> [GOAL OF THE EXERCISE]: Please transcribe the data that follows without the pictures, keeping every word the same.

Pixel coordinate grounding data

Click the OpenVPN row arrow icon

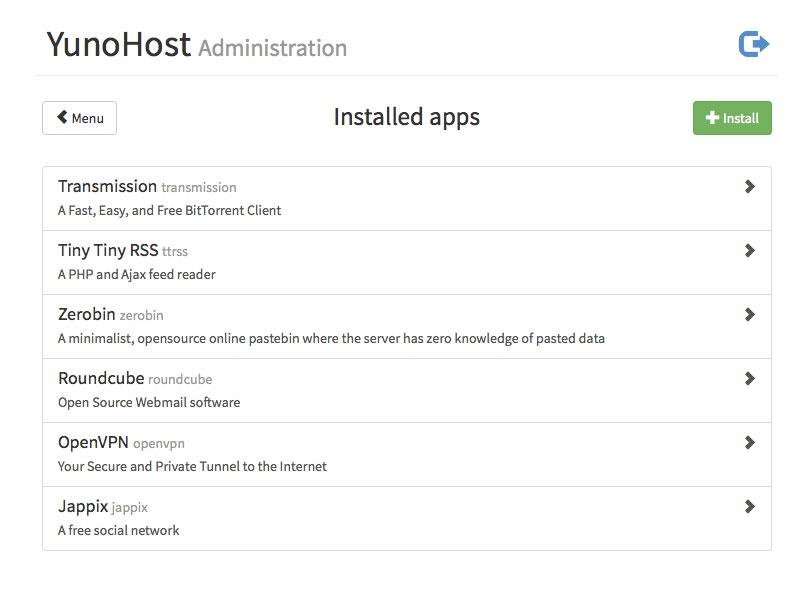coord(749,443)
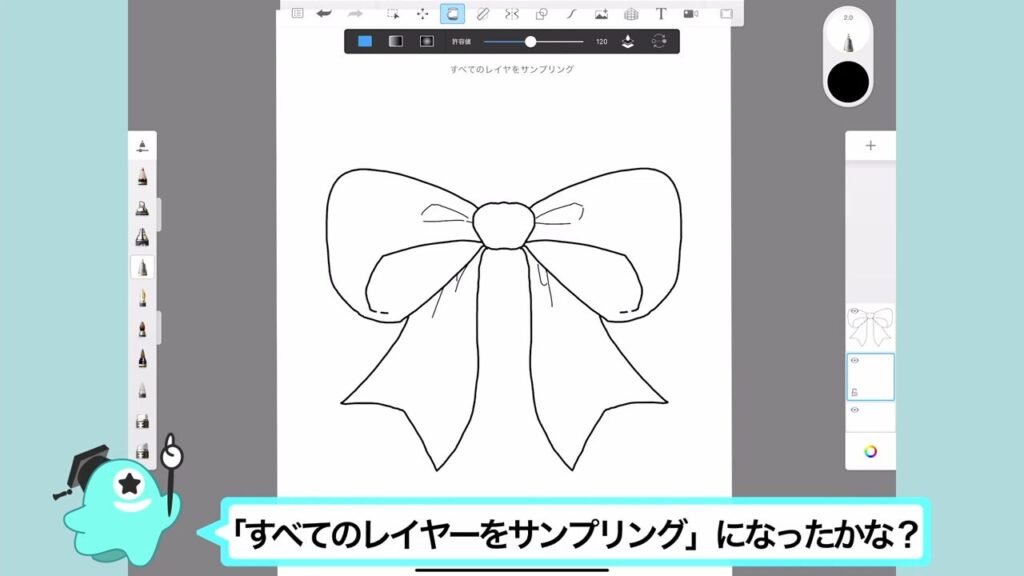Screen dimensions: 1024x576
Task: Open the time-lapse recording camera
Action: [691, 14]
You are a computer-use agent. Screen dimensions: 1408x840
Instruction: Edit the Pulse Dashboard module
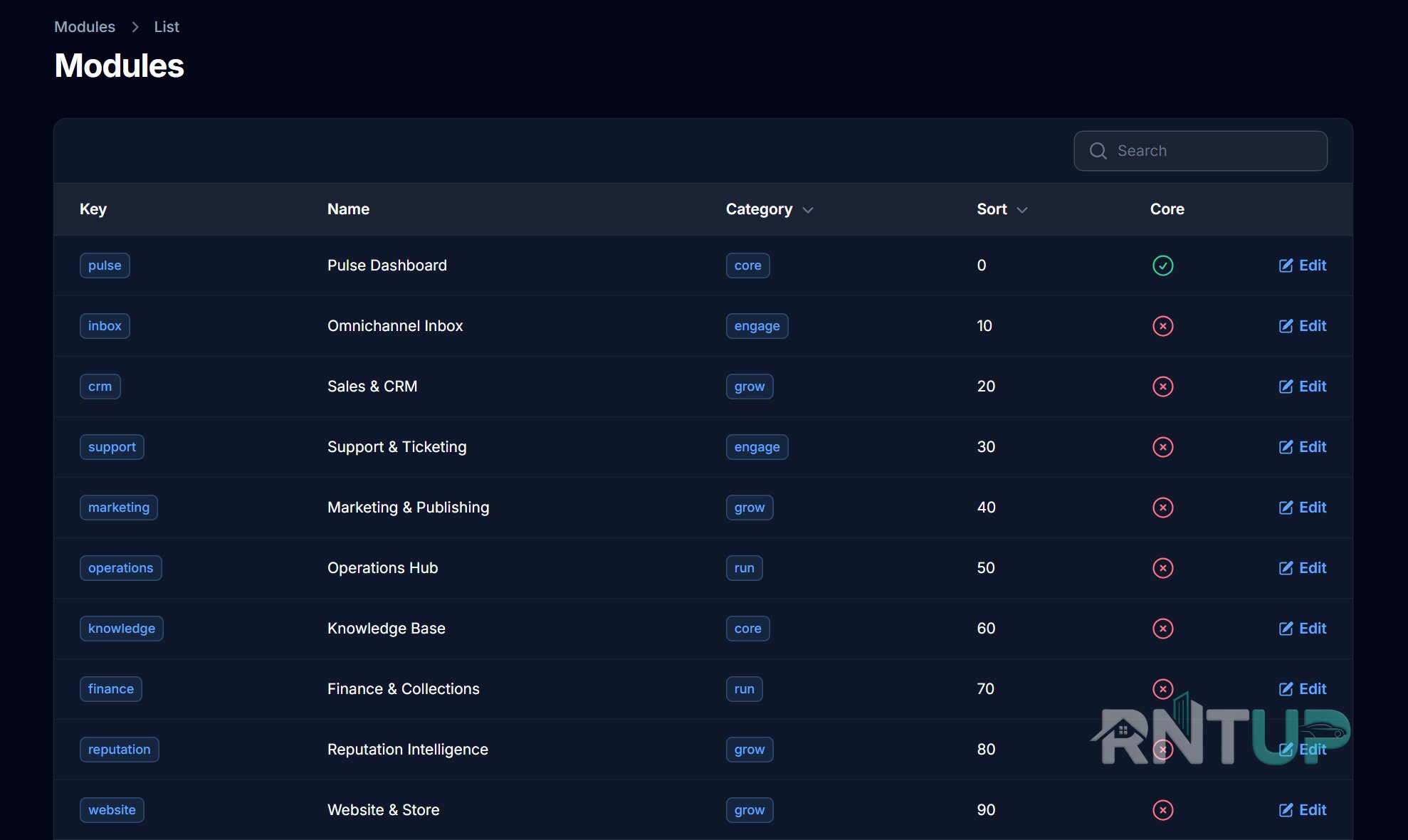pyautogui.click(x=1303, y=266)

> [RESULT FOR THIS TASK]:
Click the OpenVPN row arrow icon

coord(749,443)
Screen dimensions: 1024x576
Task: Open the time-lapse recording camera
Action: [691, 14]
You are a computer-use agent. Screen dimensions: 1408x840
Instruction: Edit the Pulse Dashboard module
pyautogui.click(x=1303, y=266)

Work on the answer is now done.